The climate change minister says for all his irritations at the pace of change in government, momentum is growing to finally start emission cuts, Justin Giovannetti writes in The Bulletin.
The road to COP26. James Shaw is booked to fly to Glasgow at the end of next month for a United Nations climate conference where the world is poised to recommit to ambitious plans to stop the growth of greenhouse gases this decade. While New Zealand won’t have an emissions reductions plan ready, the climate change minister told The Bulletin that he’ll have a bolder target to reduce emissions than the one committed to in Paris in 2015 and a rough outline of how the country will make it happen.
New Zealand’s independent Climate Change Commission reported back earlier this year that the country’s emissions reductions target in the Paris Agreement isn’t consistent with its pledge to keep warming at 1.5°C above pre-industrial levels. “We’re intending to increase ours, but we haven’t made the decision about what we will increase it to,” Shaw told me last night. Cabinet should approve a new figure within the next few weeks.
A quick primer on the Glasgow climate summit. Countries are being asked to show up in Scotland with ambitious emissions reductions targets for 2030 and plans to get to net zero emissions by 2050. Six years ago, most countries agreed to this in the Paris Agreement.

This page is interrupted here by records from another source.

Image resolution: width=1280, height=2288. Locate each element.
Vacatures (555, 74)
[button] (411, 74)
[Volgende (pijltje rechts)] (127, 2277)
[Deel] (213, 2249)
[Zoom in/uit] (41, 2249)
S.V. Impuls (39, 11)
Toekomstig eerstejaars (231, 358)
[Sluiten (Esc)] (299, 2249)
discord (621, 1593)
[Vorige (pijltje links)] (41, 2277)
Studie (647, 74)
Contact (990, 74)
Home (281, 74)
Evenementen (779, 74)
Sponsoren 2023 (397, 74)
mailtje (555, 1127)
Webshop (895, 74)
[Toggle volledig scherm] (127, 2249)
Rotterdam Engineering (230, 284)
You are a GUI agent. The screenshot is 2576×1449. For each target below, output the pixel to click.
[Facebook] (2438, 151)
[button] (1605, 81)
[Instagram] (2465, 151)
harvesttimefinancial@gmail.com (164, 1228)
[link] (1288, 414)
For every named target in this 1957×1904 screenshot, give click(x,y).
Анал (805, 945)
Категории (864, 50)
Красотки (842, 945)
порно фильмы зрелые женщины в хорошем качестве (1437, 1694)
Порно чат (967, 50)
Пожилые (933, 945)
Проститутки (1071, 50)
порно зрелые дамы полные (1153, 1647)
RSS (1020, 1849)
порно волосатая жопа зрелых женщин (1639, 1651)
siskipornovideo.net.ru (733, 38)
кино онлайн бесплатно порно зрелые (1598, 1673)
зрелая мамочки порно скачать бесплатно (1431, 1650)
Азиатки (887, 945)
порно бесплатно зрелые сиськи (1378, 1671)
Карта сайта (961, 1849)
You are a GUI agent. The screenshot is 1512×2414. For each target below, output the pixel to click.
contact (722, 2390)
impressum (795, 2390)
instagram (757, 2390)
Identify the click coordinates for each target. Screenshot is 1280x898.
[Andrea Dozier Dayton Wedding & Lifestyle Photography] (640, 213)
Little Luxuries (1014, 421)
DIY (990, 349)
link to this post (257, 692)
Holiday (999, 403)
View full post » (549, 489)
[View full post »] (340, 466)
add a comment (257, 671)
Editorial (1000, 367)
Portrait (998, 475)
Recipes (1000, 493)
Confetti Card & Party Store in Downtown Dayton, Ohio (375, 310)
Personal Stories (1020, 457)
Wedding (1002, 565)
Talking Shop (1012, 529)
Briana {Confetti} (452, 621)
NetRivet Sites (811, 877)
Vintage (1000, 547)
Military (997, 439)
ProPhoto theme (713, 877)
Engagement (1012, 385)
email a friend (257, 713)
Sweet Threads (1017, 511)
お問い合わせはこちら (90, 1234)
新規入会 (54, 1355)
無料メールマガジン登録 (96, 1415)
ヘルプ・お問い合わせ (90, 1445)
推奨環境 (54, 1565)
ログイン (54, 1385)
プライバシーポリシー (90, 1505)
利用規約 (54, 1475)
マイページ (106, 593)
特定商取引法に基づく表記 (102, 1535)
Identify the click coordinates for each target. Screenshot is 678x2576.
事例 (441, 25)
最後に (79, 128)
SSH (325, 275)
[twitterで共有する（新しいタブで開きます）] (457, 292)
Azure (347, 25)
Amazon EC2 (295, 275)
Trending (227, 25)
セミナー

Glasgow is where the plans start to firm up. One of the key goals of the summit is to turn lofty but ambitious statements from Paris into real goals. According to Shaw, there’s been a “war” behind the scenes since 2015 on getting to something firm, which balances short-term economic interests with, well, the long-term survival of humanity.
There’s frustration as Shaw describes New Zealand’s progress. Frankly, nothing will be easy in Glasgow, he said. “It is an incredible uphill battle.” The country will have a comparatively small team there, made up of Shaw and 14 diplomats and support staff. There will be multiple meetings running at once, so New Zealand won’t be at the table for all of them. “We know that we’ll be losing in a number of forums, but you need to focus on your highest priorities,” he said. The reality is that New Zealand’s climate record hasn’t been great. The clean, green image won’t cut it at a conference where everyone has the latest statistics on hand.
“This is the price of the inaction of successive governments over the last 30 years. If you track back to the late 1980s and early 1990s, there was a window of opportunity where we could have arrested emissions growth to 1990s levels. In fact, our very first climate change target, which was set in 1990, was a 20% reduction from 1990 levels by the year 2000. Instead, over the course of the last 30 years our emissions are up dramatically on that,” said the Green co-leader.
“Instead of having this very gentle, gradual decline in emissions over a long time period, we now face a very steep reduction in quite a short period of time. The economic consequences of that are hard to manage,” he said.
Is the foot dragging all in the past? A transport budget last month shovelled cash into new roads and highways. Electricity generation is relying on more coal than it has in decades and the government hasn’t come forward with any green new deal. Even his own emissions reduction plan is now delayed for five months, requiring a rewrite of the law—“I’m not delighted by that,” he said.
The headlines, I point out to Shaw, aren’t indicating an end to inaction.“Yeah, I have quite a lot of frustration at the pace of change and how long it takes for government to do anything,” he said.
“To use the perhaps appropriate metaphor of the oil tanker turning, it takes a long time to turn, but once it turns it brings that momentum with it. My sense of it now is that momentum is really starting to build. Our first term of government was very much around the legislative framework and that was a bloody devil to get through. This term is to make it happen in reality,” Shaw added.
The case for optimism. We’re at a moment where momentum is building and private industry is really pushing ahead, said Shaw. The frustration he sometimes feels is matched by that optimism. Within the next few years, emissions will need to start falling rapidly and the economy will keep on growing. That’s already happened in the UK. Once that happens here, the transition could happen faster and cheaper than most people expect.